### Dataset entries:
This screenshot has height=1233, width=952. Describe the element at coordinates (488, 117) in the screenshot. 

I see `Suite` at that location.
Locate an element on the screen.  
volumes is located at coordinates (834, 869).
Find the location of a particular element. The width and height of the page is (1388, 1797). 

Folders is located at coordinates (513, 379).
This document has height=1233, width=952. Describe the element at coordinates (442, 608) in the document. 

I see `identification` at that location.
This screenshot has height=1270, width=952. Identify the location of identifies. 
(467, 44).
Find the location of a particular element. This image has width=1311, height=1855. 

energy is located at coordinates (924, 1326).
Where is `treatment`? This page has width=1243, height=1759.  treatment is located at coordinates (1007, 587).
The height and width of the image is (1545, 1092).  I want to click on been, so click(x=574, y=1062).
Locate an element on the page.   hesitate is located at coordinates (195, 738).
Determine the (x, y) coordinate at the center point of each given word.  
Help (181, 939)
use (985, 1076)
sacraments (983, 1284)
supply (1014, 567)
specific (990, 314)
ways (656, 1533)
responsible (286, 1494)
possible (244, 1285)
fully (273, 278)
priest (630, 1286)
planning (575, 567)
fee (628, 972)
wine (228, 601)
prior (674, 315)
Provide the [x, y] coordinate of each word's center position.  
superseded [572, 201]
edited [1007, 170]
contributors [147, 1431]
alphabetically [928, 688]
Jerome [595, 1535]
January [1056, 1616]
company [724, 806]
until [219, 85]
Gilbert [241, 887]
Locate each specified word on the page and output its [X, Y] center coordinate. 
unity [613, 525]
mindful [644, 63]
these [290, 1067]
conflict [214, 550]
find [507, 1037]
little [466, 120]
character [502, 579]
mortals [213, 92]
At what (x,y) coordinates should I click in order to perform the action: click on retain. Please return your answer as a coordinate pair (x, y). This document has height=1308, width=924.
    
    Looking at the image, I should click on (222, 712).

### Stated exercise:
Copy the material word for word, from the line containing "This screenshot has height=1270, width=952." through the end of the material.

### Finished answer:
This screenshot has height=1270, width=952. Identify the location of identifies. 
(467, 44).
Find the location of a particular element. This image has width=1311, height=1855. 

energy is located at coordinates (924, 1326).
Where is `treatment`? This page has width=1243, height=1759.  treatment is located at coordinates (1007, 587).
The height and width of the image is (1545, 1092).  I want to click on been, so click(x=574, y=1062).
Locate an element on the page.   hesitate is located at coordinates (195, 738).
Determine the (x, y) coordinate at the center point of each given word.  
Help (181, 939)
use (985, 1076)
sacraments (983, 1284)
supply (1014, 567)
specific (990, 314)
ways (656, 1533)
responsible (286, 1494)
possible (244, 1285)
fully (273, 278)
priest (630, 1286)
planning (575, 567)
fee (628, 972)
wine (228, 601)
prior (674, 315)
Provide the [x, y] coordinate of each word's center position.  
superseded [572, 201]
edited [1007, 170]
contributors [147, 1431]
alphabetically [928, 688]
Jerome [595, 1535]
January [1056, 1616]
company [724, 806]
until [219, 85]
Gilbert [241, 887]
Locate each specified word on the page and output its [X, Y] center coordinate. 
unity [613, 525]
mindful [644, 63]
these [290, 1067]
conflict [214, 550]
find [507, 1037]
little [466, 120]
character [502, 579]
mortals [213, 92]
At what (x,y) coordinates should I click in order to perform the action: click on retain. Please return your answer as a coordinate pair (x, y). This document has height=1308, width=924.
    
    Looking at the image, I should click on (222, 712).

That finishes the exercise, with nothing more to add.